Friday, April 12, 2013

Civil Engineering: Traffic Calming

What is a Woonerf?

In the U.S. they are sometimes called "Complete Streets."

They are areas that is shared by vehicles, cyclists, and pedestrians. The word for "Woonerf" (Pronounced "Vu-nerf") is loosely translated "Living Street."

The idea is to create a space where drivers feel more cautious, naturally slowing down and keeping particular watch for pedestrians and cyclists. The way this is accomplished is by making the driver feel out of place. In a "Complete Street," the boundaries between vehicle right-of-way and the right of way of other traffic is blurred, instinctively causing the drivers to become more alert.

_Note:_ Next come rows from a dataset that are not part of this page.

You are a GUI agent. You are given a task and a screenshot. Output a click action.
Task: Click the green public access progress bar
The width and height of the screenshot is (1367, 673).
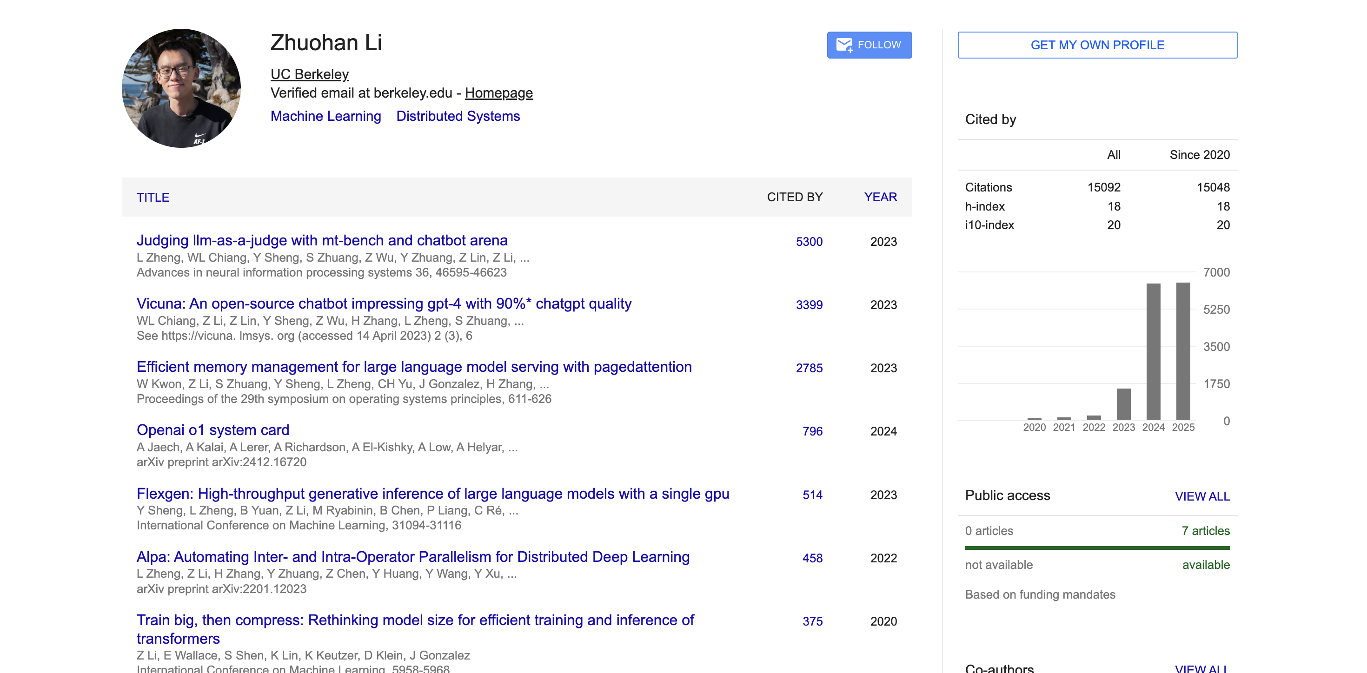point(1097,548)
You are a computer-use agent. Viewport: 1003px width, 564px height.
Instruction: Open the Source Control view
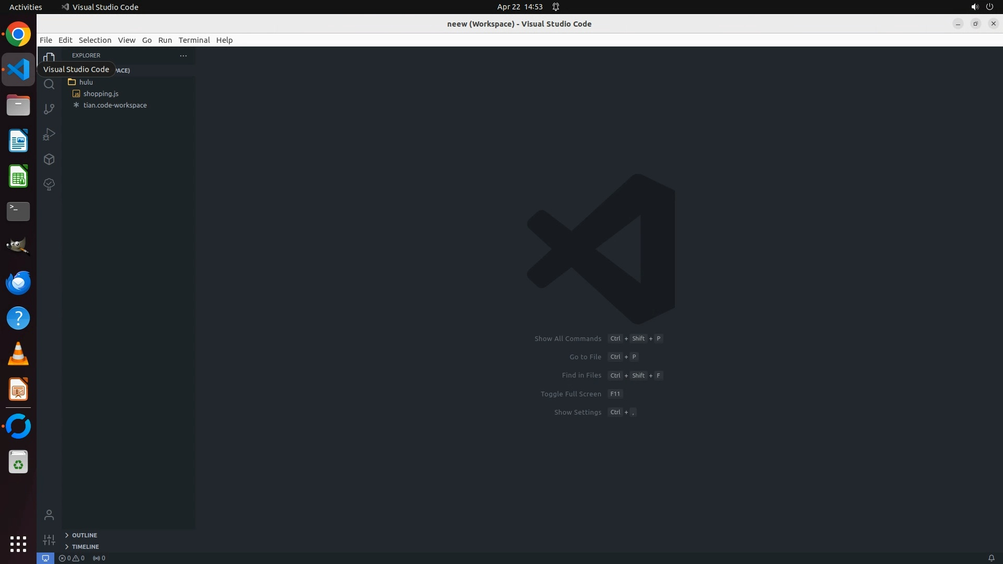point(49,109)
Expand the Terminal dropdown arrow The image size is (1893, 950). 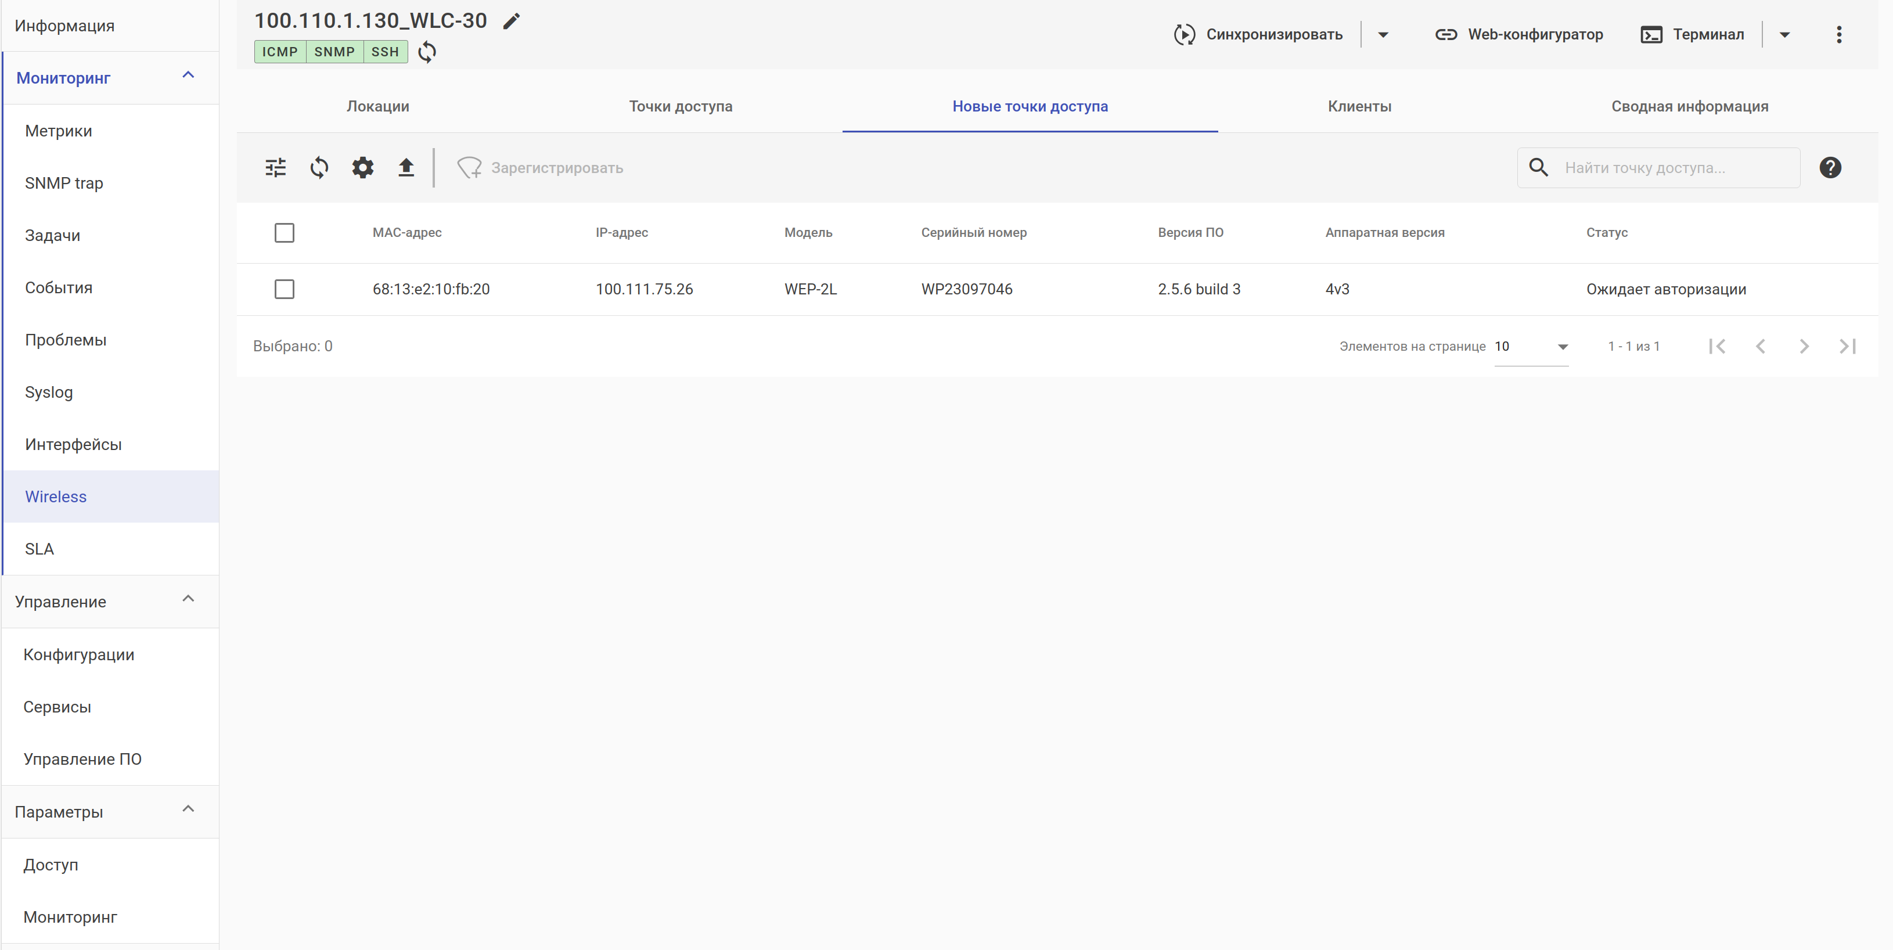pos(1784,35)
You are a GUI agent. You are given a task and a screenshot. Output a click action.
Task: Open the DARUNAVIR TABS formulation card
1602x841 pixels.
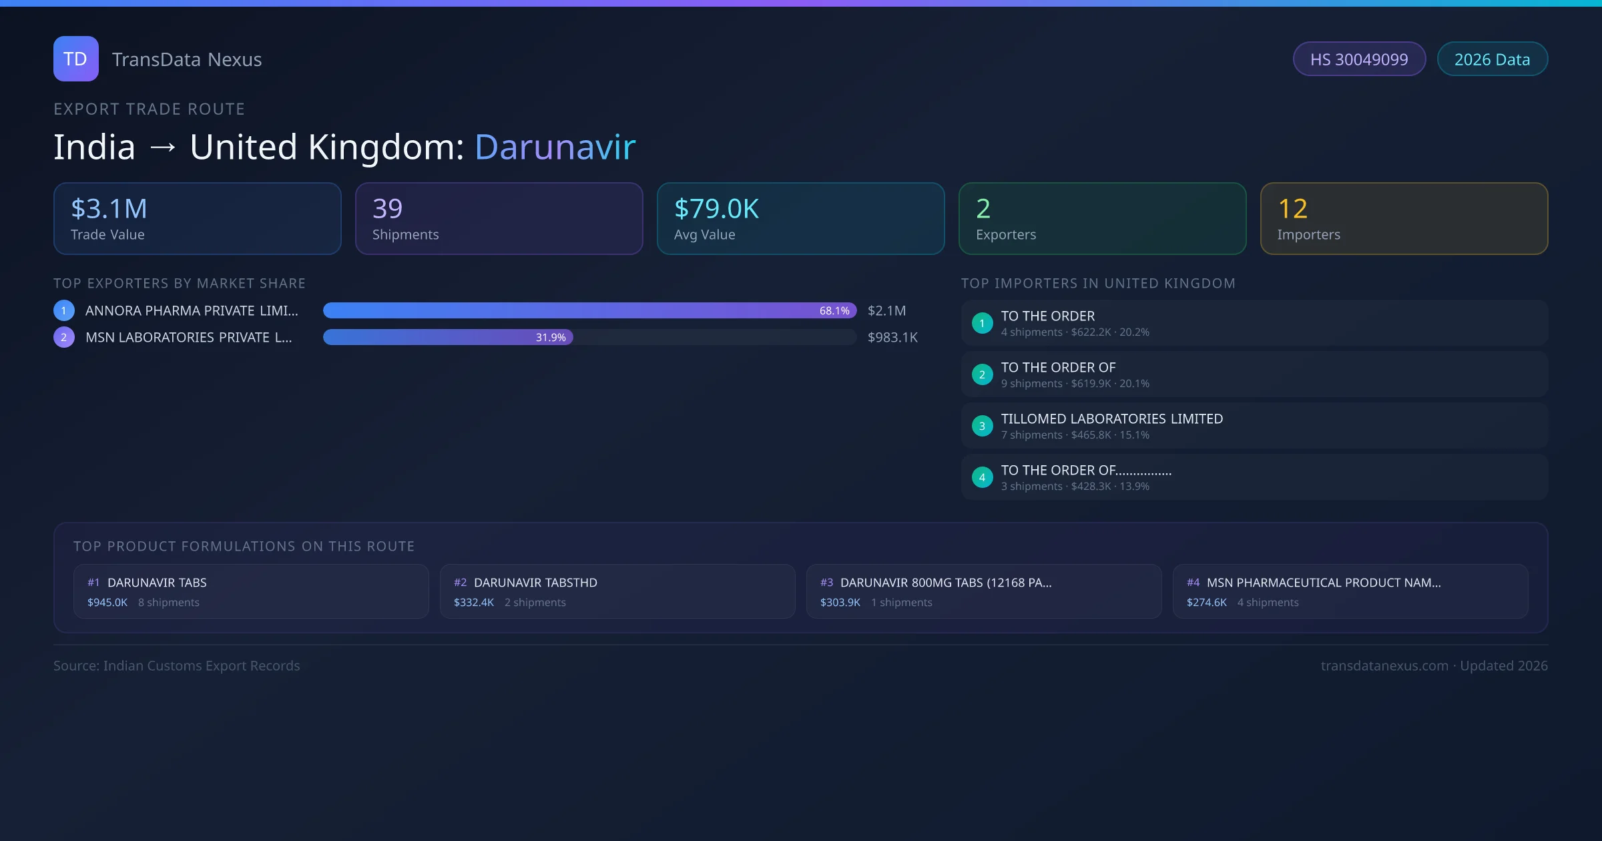point(251,591)
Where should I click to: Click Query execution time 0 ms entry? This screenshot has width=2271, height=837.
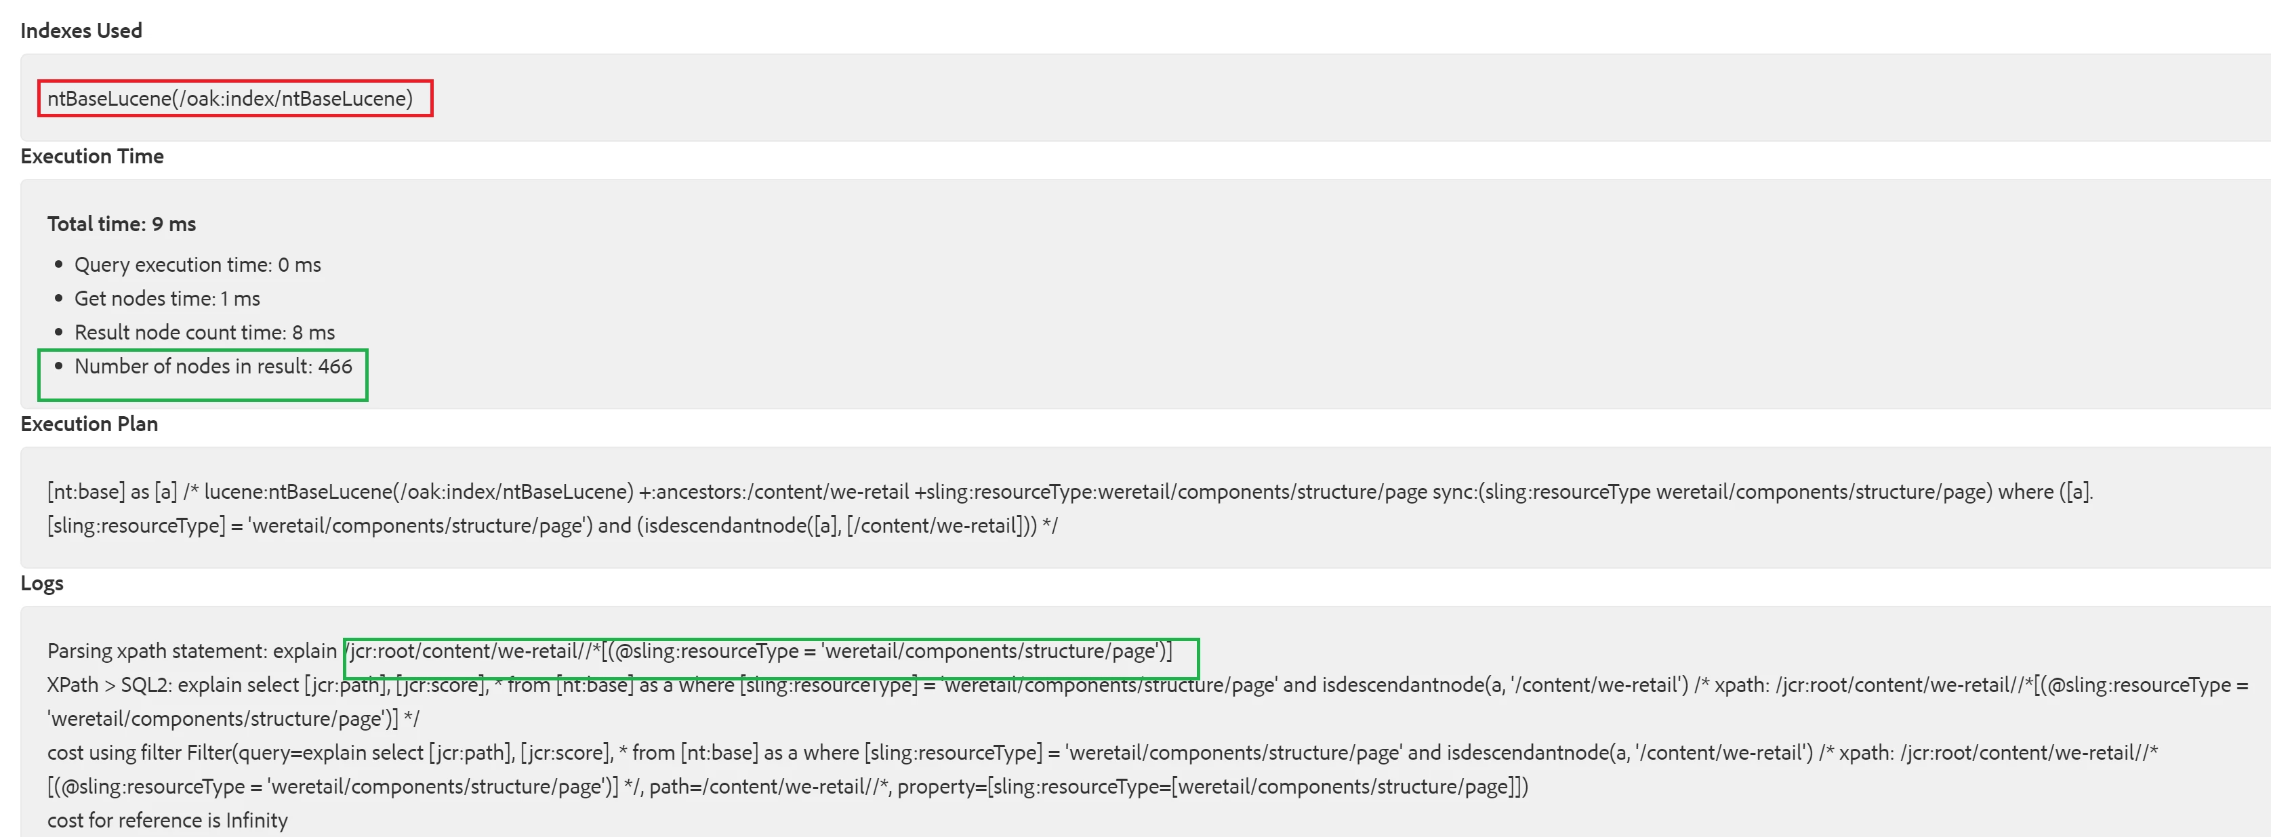(x=197, y=265)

Often these areas are used for city events, or around parks.

Medford Commons, the new center for Street Fairs

One way to cause the drivers to slow down and pay attention is to make them navigate around planters and bends in the road. By putting obstacles in their path, drivers have to exercise more caution when driving, but the visibility is still good for avoiding pedestrians.

A Woonerf design by Hardey Engineering and Assoc.

Using Permeable Pavers

Another way to cause traffic to calm down is to blend the transition between the vehicle right-of-way and the pedestrian right-of-way. In this example, Hardey Engineering & Assoc. used permeable pavers in the road, so that it looks the same as the adjacent sidewalk. The creates the effect of having a crosswalk that is an entire block in length.

5th Street looks similar to the Sidewalk

Another advantage to using pavers in the street is that the texture of the street makes the driver feel as though they are travelling faster. Between the tactile feedback of the tires rolling across the pavers, to the visual effect of having a textured surface moving towards you, the driver has a better sense of how fast they are really travelling.

Right now, the Medford 2013 Pear Blossom Event is just kicking off, so I'm going to head down to the inaugural street fair and go and enjoy my rights as a pedestrian in our very own woonerf system!